TASK BRIEF:
Your job is to set down the stretch of entries that opens with the line containing "Click first hidden-value icon after 160.693" and closes with the line containing "Select the Diagnostics". Keep both end lines, copy each exactly, and add nothing.

Stored items:
□ □ □
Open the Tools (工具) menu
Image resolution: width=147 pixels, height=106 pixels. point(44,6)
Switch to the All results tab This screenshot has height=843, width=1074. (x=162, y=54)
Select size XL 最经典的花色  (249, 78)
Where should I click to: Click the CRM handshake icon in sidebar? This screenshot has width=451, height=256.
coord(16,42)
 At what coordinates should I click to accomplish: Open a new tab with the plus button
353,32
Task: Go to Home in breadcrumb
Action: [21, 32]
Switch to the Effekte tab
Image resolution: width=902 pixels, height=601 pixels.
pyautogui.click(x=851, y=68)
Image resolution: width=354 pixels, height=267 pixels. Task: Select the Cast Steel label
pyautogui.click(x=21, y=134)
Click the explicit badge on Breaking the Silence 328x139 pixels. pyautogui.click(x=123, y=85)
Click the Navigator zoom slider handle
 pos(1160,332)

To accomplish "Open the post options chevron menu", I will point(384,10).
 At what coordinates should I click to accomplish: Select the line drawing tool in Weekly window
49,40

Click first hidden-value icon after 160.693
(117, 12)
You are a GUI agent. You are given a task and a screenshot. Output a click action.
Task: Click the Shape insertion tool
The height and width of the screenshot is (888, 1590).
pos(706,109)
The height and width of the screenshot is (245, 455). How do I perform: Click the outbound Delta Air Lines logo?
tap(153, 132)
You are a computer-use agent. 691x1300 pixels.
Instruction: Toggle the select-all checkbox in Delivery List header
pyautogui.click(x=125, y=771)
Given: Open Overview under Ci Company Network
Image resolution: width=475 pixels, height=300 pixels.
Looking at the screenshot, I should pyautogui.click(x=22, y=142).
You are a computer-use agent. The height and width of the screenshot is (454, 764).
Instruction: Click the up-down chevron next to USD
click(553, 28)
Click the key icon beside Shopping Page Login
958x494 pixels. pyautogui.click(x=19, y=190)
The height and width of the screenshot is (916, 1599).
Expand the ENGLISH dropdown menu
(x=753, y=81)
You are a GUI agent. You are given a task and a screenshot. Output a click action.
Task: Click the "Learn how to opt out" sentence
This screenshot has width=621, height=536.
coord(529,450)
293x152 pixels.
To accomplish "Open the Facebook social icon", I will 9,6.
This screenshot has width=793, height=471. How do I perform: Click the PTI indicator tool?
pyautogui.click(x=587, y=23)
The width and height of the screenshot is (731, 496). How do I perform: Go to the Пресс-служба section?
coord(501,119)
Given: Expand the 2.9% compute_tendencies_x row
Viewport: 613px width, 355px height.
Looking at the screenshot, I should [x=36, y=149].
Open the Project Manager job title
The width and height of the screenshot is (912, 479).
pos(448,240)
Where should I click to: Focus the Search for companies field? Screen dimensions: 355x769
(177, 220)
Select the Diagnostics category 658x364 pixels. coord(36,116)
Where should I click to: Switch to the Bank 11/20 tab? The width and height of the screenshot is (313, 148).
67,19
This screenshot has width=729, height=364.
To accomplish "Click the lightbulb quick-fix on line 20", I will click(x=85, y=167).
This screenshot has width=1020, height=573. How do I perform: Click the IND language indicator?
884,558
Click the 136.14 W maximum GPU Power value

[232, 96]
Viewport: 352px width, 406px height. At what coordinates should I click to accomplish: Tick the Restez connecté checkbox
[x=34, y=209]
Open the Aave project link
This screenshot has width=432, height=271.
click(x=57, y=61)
□ □ □
PROBLEM SOLUTION:
Click first hidden-value icon after 160.693
(117, 12)
You are a GUI agent. You are given a task and a screenshot. Output a click action.
Task: Click the Shape insertion tool
The height and width of the screenshot is (888, 1590).
pos(706,109)
The height and width of the screenshot is (245, 455). How do I perform: Click the outbound Delta Air Lines logo?
tap(153, 132)
You are a computer-use agent. 691x1300 pixels.
Instruction: Toggle the select-all checkbox in Delivery List header
pyautogui.click(x=125, y=771)
Given: Open Overview under Ci Company Network
Image resolution: width=475 pixels, height=300 pixels.
Looking at the screenshot, I should pyautogui.click(x=22, y=142).
You are a computer-use agent. The height and width of the screenshot is (454, 764).
Instruction: Click the up-down chevron next to USD
click(553, 28)
Click the key icon beside Shopping Page Login
958x494 pixels. pyautogui.click(x=19, y=190)
The height and width of the screenshot is (916, 1599).
Expand the ENGLISH dropdown menu
(x=753, y=81)
You are a GUI agent. You are given a task and a screenshot. Output a click action.
Task: Click the "Learn how to opt out" sentence
This screenshot has width=621, height=536.
coord(529,450)
293x152 pixels.
To accomplish "Open the Facebook social icon", I will 9,6.
This screenshot has width=793, height=471. How do I perform: Click the PTI indicator tool?
pyautogui.click(x=587, y=23)
The width and height of the screenshot is (731, 496). How do I perform: Go to the Пресс-служба section?
coord(501,119)
Given: Expand the 2.9% compute_tendencies_x row
Viewport: 613px width, 355px height.
Looking at the screenshot, I should [x=36, y=149].
Open the Project Manager job title
The width and height of the screenshot is (912, 479).
pos(448,240)
Where should I click to: Focus the Search for companies field? Screen dimensions: 355x769
(177, 220)
Select the Diagnostics category 658x364 pixels. coord(36,116)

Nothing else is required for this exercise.